## Records to process
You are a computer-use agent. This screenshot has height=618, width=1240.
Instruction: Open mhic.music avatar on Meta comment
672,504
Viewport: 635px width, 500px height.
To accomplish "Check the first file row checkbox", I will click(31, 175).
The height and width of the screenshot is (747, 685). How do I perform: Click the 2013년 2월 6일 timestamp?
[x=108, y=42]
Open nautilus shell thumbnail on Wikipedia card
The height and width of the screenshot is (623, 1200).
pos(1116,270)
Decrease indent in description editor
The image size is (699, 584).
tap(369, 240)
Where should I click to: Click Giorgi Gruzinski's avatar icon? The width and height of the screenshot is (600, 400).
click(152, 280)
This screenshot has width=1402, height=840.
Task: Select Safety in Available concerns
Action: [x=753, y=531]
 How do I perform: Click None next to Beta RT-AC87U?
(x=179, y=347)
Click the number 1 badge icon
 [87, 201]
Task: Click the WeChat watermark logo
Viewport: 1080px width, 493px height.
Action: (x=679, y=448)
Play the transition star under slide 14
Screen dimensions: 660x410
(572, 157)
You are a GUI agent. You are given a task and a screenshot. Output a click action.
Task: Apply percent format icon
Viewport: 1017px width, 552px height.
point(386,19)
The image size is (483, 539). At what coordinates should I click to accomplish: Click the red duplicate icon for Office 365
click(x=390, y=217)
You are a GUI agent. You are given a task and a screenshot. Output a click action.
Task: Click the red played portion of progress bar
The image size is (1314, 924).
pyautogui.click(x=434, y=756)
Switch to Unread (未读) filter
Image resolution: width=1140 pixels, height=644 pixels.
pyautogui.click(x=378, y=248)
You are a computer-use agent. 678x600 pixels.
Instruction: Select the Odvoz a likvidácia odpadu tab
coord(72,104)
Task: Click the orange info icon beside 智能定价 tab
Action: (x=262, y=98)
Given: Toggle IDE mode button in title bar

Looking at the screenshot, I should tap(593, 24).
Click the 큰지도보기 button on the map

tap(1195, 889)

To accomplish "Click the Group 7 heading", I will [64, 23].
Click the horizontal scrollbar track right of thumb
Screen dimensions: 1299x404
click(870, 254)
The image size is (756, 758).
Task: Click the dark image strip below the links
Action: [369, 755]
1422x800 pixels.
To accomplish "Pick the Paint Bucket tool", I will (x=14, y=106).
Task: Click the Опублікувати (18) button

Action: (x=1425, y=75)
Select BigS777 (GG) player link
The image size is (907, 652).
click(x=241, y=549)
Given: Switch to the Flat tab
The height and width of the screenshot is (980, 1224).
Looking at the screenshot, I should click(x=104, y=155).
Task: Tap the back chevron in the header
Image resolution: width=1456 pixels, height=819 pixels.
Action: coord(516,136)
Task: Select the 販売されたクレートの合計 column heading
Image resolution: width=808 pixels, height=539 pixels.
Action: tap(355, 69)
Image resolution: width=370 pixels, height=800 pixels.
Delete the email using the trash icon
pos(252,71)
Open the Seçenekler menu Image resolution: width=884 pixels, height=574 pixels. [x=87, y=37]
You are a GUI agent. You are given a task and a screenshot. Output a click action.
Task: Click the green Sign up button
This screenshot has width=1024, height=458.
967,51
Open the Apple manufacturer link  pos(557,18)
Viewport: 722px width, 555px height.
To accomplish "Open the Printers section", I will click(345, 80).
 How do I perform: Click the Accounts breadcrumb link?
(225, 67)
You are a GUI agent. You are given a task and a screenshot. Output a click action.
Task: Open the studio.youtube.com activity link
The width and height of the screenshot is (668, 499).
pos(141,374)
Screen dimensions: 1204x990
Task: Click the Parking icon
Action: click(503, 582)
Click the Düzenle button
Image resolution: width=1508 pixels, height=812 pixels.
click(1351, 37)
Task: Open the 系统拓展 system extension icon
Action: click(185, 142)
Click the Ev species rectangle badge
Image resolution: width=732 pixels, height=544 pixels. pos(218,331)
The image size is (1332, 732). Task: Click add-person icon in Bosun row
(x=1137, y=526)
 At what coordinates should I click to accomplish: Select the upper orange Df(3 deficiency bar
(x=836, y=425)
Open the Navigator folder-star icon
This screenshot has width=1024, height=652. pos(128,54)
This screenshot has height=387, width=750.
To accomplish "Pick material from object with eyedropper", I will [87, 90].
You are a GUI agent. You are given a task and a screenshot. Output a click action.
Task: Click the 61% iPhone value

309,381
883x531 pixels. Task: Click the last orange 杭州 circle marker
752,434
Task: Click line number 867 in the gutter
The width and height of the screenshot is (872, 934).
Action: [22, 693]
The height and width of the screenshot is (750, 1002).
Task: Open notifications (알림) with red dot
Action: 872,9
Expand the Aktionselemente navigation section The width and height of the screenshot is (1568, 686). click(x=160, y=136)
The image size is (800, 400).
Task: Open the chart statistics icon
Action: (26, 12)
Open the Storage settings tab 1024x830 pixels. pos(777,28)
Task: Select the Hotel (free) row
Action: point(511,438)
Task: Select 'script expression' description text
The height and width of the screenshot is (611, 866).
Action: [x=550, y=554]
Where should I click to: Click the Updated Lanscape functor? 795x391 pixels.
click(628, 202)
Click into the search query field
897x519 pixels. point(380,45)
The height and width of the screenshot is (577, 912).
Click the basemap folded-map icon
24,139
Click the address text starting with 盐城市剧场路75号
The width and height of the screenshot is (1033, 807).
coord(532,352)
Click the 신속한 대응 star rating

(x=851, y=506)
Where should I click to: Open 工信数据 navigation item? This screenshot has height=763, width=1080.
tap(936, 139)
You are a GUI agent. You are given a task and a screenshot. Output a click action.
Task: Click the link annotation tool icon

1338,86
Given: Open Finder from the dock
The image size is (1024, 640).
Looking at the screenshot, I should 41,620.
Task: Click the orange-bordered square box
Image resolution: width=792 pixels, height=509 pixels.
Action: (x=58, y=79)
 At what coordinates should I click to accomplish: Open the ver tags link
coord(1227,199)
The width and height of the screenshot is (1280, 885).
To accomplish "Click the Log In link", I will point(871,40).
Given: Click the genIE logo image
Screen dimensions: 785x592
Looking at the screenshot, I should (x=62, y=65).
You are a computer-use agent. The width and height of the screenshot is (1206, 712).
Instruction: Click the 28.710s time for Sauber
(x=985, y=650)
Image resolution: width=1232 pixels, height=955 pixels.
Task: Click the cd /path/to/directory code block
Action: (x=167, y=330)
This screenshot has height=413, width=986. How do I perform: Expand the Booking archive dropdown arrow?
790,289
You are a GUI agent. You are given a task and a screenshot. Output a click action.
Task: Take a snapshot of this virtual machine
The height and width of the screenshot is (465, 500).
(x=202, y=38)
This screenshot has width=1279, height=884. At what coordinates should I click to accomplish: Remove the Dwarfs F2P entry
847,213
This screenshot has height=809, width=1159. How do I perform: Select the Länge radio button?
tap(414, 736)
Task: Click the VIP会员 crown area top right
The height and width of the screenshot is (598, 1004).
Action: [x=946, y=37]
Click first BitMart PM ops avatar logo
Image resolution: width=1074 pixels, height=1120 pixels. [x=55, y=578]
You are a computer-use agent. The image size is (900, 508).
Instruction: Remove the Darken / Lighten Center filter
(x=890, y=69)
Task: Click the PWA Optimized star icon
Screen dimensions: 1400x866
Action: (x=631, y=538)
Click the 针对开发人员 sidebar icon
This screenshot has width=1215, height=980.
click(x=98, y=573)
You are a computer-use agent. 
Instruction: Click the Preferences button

## Your task
Check every line of the entries above, and copy those that carry the string "from".

## Task answer
To accomplish "Pick material from object with eyedropper", I will [87, 90].
Given: Open Finder from the dock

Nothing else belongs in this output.